STATED EXERCISE
Render the records from the line containing "Sort files by Date modified column" through the line containing "The image size", both included, as a Markdown table with the columns Row and Line. Skip blank lines and leave out the pictures.

DATA LINES
◇ ◇ ◇

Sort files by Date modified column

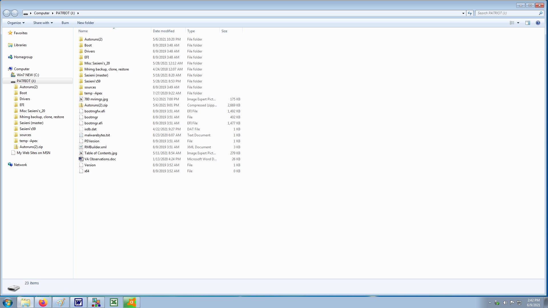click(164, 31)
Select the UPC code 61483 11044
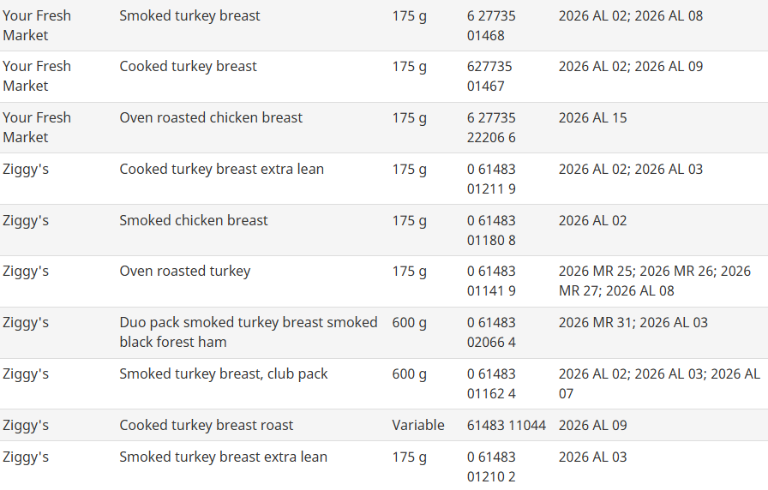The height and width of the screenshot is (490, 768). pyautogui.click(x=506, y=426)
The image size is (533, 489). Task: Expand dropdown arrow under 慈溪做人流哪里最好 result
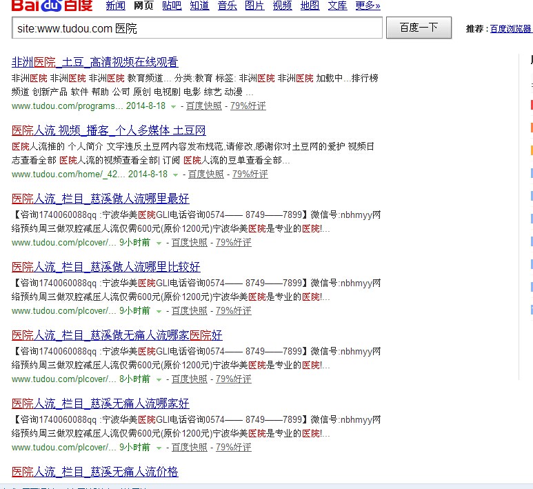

◇ ◇ ◇

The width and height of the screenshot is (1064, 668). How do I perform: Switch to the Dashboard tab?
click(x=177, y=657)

◇ ◇ ◇

COMPLETED TASK
| Row | Line |
|---|---|
| 1 | Sort files by Date modified column |
| 2 | click(164, 31) |
| 3 | Select the UPC code 61483 11044 |
| 4 | The height and width of the screenshot is (490, 768). pyautogui.click(x=506, y=426) |
| 5 | The image size is (533, 489). Task: Expand dropdown arrow under 慈溪做人流哪里最好 result |